La RDC a la vocation d’un État commerçant

L’idée de création d’une agence nationale des exportations approuvée par la table ronde sur les exportations de la RDC est un signal fort de diversification. Reste que le gouvernement doit opérer des choix sur les secteurs et produits stratégiques en vue des échanges commerciaux.

Du point de vue historico-géographique, la République démocratique du Congo ne peut qu’être un « État commerçant ». C’est la thèse soutenue par l’expert OMC, le Congolais Faustin Luanga Mukela, aux assises de la table ronde sur les exportations de la RDC. Sur le plan géographique, le pays est entouré par 9 pays. Dans une telle configuration, il ne peut qu’être un État commerçant. Et sur le plan historique, les puissances mondiales avaient déjà donné, à la Conférence de Berlin de 1885, à l’État indépendant du Congo (EIC) un statut de zone de libre-échange. Où tout le monde pourrait commercer. Prémonitoire !
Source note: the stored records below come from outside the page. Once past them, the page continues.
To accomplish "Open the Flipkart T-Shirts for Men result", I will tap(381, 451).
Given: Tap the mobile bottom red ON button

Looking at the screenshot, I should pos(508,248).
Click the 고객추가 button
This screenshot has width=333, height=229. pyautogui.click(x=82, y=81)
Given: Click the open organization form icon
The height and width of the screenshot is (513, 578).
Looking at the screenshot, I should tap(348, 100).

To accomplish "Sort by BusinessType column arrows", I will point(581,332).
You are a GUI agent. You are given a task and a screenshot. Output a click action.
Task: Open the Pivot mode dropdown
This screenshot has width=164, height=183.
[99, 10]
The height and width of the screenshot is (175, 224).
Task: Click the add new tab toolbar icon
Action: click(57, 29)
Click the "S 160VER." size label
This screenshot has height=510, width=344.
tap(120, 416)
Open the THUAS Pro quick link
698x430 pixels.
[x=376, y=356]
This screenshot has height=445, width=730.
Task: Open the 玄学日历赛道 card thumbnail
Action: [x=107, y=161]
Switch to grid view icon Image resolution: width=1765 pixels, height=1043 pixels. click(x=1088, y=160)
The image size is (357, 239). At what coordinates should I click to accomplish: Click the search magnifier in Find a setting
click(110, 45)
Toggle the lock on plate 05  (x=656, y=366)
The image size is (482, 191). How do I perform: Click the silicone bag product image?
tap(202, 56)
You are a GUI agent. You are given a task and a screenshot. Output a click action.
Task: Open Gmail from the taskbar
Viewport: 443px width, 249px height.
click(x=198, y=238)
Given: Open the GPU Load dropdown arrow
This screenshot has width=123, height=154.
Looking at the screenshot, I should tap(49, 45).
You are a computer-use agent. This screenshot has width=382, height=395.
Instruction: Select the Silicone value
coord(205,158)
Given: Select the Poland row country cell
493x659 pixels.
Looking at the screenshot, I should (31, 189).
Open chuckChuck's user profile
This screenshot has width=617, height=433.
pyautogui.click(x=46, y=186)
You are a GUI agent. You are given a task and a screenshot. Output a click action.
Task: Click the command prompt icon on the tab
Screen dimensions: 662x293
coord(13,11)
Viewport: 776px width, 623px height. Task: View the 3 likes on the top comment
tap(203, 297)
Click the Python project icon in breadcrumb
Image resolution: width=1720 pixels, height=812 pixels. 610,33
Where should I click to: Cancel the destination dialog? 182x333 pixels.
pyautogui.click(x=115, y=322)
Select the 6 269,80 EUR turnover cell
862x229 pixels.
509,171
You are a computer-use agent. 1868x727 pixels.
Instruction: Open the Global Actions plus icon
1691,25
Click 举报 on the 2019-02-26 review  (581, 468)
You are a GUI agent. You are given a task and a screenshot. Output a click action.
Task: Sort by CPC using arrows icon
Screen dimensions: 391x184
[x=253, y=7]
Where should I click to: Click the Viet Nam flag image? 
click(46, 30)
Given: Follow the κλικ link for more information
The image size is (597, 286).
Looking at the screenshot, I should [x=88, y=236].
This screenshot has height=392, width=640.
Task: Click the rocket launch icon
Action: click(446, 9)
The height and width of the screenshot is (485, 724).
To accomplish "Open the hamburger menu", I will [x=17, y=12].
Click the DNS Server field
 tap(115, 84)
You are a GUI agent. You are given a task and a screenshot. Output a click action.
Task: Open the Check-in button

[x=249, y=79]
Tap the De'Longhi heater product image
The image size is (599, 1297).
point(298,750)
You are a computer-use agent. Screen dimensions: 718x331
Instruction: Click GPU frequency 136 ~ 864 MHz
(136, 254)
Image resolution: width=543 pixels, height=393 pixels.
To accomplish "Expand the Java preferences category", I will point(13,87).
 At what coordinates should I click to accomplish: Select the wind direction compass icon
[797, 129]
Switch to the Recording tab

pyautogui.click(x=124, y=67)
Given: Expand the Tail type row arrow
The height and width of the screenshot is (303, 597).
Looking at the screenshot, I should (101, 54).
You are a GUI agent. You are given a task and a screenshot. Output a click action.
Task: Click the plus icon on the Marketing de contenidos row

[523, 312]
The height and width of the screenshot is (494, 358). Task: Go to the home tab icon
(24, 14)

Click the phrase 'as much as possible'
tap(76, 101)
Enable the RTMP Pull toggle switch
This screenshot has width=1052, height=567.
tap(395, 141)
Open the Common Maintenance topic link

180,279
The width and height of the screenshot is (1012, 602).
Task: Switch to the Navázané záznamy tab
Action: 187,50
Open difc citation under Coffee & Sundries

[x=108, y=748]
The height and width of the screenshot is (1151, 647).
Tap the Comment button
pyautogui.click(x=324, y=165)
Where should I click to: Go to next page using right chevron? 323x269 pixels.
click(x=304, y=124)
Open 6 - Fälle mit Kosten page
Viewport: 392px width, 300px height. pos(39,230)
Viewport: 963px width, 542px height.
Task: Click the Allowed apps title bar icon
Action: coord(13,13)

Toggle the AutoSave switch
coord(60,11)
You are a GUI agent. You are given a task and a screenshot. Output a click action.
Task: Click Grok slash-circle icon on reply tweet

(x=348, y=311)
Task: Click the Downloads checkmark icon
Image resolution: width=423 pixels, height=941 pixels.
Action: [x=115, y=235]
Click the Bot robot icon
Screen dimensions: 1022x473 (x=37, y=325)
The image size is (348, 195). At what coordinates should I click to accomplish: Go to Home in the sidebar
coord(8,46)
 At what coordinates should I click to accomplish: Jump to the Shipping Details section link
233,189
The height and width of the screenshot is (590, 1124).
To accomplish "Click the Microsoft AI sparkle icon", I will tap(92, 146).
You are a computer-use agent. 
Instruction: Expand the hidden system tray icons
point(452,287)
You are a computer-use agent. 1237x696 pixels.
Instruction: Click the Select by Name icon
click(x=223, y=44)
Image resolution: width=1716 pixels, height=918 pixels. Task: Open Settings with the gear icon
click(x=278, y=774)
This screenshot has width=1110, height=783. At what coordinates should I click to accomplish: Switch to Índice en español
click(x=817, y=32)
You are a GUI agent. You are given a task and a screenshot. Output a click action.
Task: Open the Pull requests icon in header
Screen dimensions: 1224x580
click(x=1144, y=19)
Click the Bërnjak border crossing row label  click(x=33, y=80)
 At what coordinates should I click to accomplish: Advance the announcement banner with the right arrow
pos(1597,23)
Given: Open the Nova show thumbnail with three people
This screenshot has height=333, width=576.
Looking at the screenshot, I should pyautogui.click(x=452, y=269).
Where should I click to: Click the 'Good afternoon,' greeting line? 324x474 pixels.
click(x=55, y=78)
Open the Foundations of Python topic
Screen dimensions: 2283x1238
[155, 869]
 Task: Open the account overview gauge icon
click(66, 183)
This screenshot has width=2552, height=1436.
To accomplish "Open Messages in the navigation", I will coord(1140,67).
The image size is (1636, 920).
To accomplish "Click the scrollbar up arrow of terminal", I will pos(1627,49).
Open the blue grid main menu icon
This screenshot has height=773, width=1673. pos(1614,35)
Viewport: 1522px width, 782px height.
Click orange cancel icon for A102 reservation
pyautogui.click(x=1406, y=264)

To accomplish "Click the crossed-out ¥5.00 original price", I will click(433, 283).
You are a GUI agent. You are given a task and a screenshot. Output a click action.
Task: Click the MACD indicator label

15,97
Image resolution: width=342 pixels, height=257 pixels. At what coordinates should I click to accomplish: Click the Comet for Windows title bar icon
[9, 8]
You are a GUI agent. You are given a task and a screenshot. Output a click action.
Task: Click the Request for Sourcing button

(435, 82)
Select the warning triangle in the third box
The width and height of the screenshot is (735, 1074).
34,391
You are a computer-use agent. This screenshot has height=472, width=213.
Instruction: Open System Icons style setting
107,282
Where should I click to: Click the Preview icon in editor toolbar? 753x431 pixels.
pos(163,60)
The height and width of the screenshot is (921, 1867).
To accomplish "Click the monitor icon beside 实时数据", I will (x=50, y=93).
Malgré cet avantage historico-géographique, la RDC exporte peu ou presque pas. À la clôture des travaux de la table ronde, le 1ER Ministre, Bruno Tshibala Nzenzha, a déclaré que « la RDC est un pays qui consomme ce qu’il ne produit pas, qui ne produit rien à vendre aux autres ». Un pays, d’après lui, où les autres (pays) viennent verser leurs marchandises pour s’enrichir, qui « condamne son propre peuple à l’esclave et la pauvreté perpétuelle ». Pourtant, la RDC est un pays béni de Dieu, pourrait-on ainsi dire, à en juger par l’immensité des ressources naturelles dont elle est nantie. 

Pour les spécialistes du commerce, le moment est donc venu de diversifier, de transformer les avantages comparatifs en avantages compétitifs. Actuellement, les pays africains en général exportent une gamme de dix produits à l’état brut, essentiellement des matières premières (minerais, pétrole…). Or, l’exportation du brut ne favorise pas la diversification ou les échanges. Conséquence : l’Afrique produit ce qu’elle ne consomme pas et consomme ce qu’elle ne produit pas. Selon Faustin Luanga, les échanges permettent de s’ouvrir, de connaître le monde et d’acquérir les technologies. Et puisqu’il faut maintenant diversifier, le gouvernement doit opérer un choix des secteurs et des produits jugés stratégiques à promouvoir.

Après avoir opéré ce choix, l’on doit se demander comment le capitaliser. Pour cela, il faut s’interroger sur les politiques nationales en matière de recherche, de production, de commercialisation et de transformation. Aujourd’hui, on parle du cobalt qui est devenu un produit hautement stratégique ; que fait-on pour capitaliser ce minerai ? On peut étendre à d’autres produits : le cuivre, le diamant, l’or, le coton, le coltan dont un pays voisin s’est doté d’une raffinerie… Selon les spécialistes, les dirigeants congolais doivent avoir le courage d’affronter la réalité en face. La réalité, c’est d’opter pour les chaînes de valeur. 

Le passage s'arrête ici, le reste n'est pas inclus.